▶ **Written exercise 1**:
Return the part of the Beer Looter Dude thread from "I have nothing" to "That's all. Ciao.", word for word.

▶ **Selected extract**:
********

# Beer Looter Dude



## Tiger (Apr 17, 2006)

http://www.weightlessdog.com/bld.nsf

Rock'n'Roll


----------



## Gnomey (Apr 17, 2006)

Old....


----------



## Tiger (Apr 17, 2006)

Ah, but this isn't(since I just made it!)

Worf Looter Dude!


----------



## lesofprimus (Apr 17, 2006)

Gay...


----------



## Tiger (Apr 17, 2006)

lesofprimus said:


> Gay...



I’m intrigued as to which part of this thread you find homosexual?

Gay Worf Looter Dude


----------



## lesofprimus (Apr 17, 2006)

Ur feeble attempt at making a cocksucking looter look funny or entertaining....


----------



## Tiger (Apr 17, 2006)

lesofprimus said:


> Ur feeble attempt at making a cocksucking looter look funny or entertaining....



Ok, fair enough.


----------



## Pisis (Apr 18, 2006)

you're obviously skilled with photoshop but also you got a feeble nickname....


----------



## the lancaster kicks ass (Apr 18, 2006)

all of this's come from one picture? what a load of crap.........


----------



## Tiger (Apr 18, 2006)

the lancaster kicks ass said:


> all of this's come from one picture? what a load of crap.........



I agree! It seems pretty childish to me, calling my picture "Gay" then somebody else for no reason attacking my username, Jesus, if you didn't like/find funny the joke just don't post!


----------



## Pisis (Apr 18, 2006)

You won't tell me when I post.
I have nothing against you perosnally, I just think you're croocked using the name you're using. Your name - _SS_ - represents war crimes and crimes against humanity. Think about it. Or register under a new name. That's all. Ciao.


----------



## Tiger (Apr 18, 2006)

Pisis said:


> You won't tell me when I post.

********

▶ **Extracted records**:

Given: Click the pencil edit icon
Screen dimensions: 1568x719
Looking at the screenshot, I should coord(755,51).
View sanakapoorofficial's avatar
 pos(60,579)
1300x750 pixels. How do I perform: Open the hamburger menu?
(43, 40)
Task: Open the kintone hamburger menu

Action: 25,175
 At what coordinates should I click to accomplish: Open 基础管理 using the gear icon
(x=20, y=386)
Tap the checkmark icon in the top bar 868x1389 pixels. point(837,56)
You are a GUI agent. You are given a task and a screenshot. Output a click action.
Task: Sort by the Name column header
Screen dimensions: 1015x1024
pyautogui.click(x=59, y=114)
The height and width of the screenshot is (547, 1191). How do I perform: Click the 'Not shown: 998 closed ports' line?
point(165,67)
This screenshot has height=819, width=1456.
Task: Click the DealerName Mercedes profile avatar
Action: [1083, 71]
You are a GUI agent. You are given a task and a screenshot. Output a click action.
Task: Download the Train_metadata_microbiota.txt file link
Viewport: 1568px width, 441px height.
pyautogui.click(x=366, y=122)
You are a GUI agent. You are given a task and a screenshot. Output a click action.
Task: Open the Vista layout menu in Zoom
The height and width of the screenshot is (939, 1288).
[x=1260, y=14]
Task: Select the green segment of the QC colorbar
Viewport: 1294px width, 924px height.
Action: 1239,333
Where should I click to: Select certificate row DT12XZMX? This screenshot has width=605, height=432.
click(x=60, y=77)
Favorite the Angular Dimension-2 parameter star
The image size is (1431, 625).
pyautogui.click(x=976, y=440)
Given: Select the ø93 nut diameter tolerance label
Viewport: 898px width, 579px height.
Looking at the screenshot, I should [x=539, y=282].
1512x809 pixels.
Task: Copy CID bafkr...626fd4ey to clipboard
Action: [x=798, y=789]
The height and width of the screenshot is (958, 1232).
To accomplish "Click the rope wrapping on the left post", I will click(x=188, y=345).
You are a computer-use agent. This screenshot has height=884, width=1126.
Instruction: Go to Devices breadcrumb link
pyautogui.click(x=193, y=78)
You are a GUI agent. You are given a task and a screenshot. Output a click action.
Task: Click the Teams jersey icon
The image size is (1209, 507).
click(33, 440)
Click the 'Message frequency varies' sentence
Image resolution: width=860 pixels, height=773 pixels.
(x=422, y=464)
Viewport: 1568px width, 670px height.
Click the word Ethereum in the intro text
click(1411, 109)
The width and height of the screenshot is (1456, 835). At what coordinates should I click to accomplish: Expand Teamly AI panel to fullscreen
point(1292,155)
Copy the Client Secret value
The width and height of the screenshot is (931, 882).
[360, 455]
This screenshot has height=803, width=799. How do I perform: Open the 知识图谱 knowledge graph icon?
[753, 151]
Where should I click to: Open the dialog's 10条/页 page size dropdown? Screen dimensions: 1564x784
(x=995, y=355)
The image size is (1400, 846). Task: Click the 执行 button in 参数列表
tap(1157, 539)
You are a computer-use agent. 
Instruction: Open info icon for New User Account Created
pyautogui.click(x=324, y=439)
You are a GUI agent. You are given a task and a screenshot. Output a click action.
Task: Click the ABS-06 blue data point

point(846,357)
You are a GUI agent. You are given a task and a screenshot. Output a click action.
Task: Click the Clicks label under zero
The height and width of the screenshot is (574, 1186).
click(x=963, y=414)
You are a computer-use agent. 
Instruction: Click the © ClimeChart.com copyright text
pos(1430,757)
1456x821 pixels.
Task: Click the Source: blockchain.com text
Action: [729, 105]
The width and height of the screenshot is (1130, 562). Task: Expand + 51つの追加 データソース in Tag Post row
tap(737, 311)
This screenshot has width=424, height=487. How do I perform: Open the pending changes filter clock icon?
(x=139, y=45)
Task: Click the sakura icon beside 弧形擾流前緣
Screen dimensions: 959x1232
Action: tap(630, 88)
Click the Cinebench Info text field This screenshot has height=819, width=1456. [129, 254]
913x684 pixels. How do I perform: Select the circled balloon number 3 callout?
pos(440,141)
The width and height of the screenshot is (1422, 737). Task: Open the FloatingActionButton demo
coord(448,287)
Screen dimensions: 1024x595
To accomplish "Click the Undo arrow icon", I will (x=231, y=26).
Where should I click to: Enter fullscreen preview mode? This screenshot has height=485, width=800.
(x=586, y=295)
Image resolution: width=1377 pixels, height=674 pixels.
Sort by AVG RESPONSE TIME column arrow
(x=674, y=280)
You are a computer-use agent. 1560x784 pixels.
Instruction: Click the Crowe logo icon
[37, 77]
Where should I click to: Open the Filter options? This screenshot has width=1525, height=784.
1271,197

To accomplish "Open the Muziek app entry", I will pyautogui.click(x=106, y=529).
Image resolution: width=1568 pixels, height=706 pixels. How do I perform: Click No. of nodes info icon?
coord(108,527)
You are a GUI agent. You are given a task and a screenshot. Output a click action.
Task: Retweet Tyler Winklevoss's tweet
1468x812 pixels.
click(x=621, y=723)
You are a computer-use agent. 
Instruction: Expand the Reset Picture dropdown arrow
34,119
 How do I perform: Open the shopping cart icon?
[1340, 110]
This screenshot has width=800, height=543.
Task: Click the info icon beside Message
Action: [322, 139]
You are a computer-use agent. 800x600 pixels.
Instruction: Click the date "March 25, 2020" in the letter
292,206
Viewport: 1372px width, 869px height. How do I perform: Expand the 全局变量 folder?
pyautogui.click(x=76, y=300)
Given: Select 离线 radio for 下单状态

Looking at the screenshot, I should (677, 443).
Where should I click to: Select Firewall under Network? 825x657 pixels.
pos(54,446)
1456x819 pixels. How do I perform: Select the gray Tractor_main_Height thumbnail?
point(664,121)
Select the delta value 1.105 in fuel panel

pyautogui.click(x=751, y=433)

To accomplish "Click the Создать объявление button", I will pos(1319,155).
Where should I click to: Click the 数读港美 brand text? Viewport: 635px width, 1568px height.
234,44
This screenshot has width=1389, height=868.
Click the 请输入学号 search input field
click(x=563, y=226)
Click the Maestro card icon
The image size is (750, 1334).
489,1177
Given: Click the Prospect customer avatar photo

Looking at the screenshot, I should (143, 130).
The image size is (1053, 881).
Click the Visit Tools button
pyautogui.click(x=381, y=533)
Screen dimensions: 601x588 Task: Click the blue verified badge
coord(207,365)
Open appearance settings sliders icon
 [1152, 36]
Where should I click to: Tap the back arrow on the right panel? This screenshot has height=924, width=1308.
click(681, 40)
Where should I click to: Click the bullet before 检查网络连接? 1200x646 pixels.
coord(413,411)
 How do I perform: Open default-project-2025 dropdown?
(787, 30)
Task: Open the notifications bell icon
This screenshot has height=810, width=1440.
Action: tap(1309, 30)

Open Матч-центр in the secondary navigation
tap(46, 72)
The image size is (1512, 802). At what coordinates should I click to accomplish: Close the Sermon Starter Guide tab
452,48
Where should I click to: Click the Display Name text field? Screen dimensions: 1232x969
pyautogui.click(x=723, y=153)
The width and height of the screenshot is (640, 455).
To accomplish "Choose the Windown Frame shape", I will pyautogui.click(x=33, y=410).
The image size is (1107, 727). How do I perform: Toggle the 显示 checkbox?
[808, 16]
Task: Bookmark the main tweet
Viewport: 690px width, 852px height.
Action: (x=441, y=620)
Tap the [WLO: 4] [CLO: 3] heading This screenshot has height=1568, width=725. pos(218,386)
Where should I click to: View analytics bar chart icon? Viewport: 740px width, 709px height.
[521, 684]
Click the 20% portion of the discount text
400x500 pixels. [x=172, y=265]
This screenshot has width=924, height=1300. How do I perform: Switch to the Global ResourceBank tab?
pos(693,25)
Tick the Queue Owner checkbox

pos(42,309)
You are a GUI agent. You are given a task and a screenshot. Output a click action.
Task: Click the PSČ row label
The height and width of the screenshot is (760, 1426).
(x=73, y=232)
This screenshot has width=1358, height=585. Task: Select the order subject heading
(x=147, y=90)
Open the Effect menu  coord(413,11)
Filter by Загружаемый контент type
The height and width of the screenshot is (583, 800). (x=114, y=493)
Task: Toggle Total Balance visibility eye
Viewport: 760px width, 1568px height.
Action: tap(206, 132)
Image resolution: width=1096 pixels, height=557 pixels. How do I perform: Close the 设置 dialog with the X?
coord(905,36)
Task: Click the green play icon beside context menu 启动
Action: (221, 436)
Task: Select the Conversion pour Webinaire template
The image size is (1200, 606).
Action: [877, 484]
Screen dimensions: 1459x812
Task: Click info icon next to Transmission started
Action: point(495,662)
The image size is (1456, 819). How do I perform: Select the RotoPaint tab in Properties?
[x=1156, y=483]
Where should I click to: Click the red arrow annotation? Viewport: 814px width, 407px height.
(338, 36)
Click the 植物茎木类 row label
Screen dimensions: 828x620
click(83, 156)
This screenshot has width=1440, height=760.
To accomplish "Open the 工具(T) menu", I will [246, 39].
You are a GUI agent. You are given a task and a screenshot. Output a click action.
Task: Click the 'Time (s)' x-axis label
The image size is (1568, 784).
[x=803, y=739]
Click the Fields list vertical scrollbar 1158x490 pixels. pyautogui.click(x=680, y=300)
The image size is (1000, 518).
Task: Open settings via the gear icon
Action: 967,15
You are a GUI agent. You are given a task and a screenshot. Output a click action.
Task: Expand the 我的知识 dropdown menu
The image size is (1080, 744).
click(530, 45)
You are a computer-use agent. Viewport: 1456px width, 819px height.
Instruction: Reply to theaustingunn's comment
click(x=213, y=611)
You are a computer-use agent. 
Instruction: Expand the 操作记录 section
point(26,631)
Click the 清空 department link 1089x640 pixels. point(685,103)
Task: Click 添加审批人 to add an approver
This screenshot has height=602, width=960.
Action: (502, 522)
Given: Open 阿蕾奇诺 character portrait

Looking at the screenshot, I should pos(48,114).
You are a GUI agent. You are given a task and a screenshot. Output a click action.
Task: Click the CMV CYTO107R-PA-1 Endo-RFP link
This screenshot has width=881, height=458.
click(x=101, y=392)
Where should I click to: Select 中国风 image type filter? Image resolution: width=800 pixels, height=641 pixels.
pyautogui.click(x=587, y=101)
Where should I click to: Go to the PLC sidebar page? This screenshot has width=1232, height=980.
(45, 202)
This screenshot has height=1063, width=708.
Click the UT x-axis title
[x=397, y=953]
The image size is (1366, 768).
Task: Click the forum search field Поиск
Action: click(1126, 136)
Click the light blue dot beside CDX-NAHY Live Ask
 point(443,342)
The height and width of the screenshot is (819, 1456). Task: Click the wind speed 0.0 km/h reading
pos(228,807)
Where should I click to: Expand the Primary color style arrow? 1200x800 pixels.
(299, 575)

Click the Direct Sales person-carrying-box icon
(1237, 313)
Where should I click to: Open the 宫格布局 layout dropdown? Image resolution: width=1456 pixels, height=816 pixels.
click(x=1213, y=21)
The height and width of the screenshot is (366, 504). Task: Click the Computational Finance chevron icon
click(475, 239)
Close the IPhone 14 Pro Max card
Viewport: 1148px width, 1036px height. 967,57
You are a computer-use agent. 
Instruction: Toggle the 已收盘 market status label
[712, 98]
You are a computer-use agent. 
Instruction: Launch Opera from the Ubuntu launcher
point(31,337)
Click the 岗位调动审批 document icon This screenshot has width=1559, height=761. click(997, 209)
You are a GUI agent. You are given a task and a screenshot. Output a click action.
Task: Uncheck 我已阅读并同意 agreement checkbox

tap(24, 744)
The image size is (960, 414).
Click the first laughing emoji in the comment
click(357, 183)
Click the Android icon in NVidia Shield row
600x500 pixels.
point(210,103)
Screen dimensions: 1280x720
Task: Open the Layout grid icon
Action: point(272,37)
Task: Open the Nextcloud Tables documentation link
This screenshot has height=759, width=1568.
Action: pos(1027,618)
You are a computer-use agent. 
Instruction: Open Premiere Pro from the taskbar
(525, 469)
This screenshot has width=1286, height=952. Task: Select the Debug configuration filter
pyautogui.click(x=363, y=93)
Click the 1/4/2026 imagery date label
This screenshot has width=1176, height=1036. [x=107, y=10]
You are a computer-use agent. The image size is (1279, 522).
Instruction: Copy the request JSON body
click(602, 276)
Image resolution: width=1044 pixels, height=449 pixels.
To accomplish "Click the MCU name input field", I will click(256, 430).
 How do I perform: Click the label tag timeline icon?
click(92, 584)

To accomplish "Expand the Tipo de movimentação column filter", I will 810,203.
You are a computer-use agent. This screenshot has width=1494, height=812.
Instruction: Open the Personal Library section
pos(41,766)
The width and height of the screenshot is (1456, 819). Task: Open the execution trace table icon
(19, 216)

********

▶ **Written exercise 2**:
In the entries, take the lines from the line with "Task: Open the notifications bell icon" to the line with "pyautogui.click(x=723, y=153)" and replace "bell icon" with "bell button". Give back only those lines, with nothing else changed.

▶ **Correct answer 1**:
I have nothing against you perosnally, I just think you're croocked using the name you're using. Your name - _SS_ - represents war crimes and crimes against humanity. Think about it. Or register under a new name. That's all. Ciao.

▶ **Correct answer 2**:
Task: Open the notifications bell button
This screenshot has height=810, width=1440.
Action: tap(1309, 30)

Open Матч-центр in the secondary navigation
tap(46, 72)
The image size is (1512, 802). At what coordinates should I click to accomplish: Close the Sermon Starter Guide tab
452,48
Where should I click to: Click the Display Name text field? Screen dimensions: 1232x969
pyautogui.click(x=723, y=153)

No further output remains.